Cześć, Chcieliśmy poinformować, że od lutego 2024 Chata w Przybyszowie przestaje funkcjonować. Dzięki tym, którzy do nas zawitali przez te lata. Pozdrawiamy i prosimy o uszanowanie naszej decyzji. PS Chata nie jest na sprzedaż” – poinformowali w Social Mediach.

Nie znamy powodów decyzji. Zapewne była ona przemyślana. Być może jakiś wpływ miała na nią sytuacja w Przybyszowie i następujące tam zmiany. Właściciele Chaty wspominali o nich w październiku br.
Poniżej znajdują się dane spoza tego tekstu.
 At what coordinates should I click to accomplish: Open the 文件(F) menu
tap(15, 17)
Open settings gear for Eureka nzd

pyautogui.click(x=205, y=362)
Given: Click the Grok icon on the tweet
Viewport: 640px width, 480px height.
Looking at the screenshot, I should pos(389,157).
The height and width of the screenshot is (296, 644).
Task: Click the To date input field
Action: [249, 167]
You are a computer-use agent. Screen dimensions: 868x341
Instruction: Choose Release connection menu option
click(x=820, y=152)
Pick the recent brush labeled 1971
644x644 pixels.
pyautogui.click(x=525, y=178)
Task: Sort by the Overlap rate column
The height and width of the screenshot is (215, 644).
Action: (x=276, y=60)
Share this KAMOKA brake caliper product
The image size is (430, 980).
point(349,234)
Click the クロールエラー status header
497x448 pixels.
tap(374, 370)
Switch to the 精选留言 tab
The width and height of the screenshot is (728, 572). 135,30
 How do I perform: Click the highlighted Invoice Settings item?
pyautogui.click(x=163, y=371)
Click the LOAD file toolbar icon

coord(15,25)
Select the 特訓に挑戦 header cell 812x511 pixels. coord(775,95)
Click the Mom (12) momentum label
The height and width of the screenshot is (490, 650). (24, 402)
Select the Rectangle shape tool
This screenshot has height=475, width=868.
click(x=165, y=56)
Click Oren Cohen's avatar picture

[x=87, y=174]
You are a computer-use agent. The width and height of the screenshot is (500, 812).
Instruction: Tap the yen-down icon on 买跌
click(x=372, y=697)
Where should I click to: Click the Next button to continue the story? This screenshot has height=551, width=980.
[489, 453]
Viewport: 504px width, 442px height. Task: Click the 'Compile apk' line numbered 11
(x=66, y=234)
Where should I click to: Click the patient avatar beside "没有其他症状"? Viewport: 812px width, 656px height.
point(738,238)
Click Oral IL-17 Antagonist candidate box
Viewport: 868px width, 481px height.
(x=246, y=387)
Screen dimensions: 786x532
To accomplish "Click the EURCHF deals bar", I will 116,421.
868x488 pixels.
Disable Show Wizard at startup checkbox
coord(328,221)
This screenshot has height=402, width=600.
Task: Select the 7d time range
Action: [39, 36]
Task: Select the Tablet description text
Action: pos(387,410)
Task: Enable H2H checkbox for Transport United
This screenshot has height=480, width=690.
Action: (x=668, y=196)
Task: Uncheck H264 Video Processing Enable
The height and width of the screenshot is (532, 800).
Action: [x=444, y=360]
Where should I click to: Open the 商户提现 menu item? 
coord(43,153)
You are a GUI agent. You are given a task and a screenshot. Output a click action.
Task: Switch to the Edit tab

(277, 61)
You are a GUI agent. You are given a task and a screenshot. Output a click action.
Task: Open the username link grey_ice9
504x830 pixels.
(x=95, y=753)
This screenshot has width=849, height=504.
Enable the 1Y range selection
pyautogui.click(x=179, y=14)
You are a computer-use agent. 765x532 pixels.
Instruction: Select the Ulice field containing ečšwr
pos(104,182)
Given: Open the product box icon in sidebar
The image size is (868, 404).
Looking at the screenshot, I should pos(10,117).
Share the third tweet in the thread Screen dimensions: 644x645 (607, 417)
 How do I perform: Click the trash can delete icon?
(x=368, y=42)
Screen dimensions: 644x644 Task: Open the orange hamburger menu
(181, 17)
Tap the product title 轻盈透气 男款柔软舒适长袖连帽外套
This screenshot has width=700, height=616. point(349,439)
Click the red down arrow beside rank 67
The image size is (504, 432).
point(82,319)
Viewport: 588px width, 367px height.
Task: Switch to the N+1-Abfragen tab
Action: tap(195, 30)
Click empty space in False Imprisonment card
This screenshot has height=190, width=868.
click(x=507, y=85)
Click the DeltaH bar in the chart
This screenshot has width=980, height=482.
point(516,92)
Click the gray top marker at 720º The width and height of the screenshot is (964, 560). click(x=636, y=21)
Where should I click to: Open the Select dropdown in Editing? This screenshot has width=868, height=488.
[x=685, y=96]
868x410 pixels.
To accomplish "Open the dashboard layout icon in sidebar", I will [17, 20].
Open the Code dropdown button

Możliwe, że to ostatnie momenty Naszej wsi bez asfaltu. Niestety w weekendy już tylko skrawki ciszy i spokoju, rykowisko przeplata się z dźwiękami disco-polo, śpiew ptaków i szumiący potok co jakiś czas zagłuszają quady i crossy. Za chwilę do przekaźnika na Tokarni dołączy wieża widokowa. Pomnikowe drzewa znikają z pobliskich lasów prawie niezauważone, pozostają tylko pniaki wspomnień. Chodźcie zobaczyć dlaczego nas tu przywiało, zanim bezpowrotnie Przybyszów się zmieni”.

Bez względu na powody decyzji, życzymy właścicielom tego miejsca sukcesów na podjętej nowej drodze życiowej. Dziękujemy też za opiekę nad wędrowcami i życzliwość.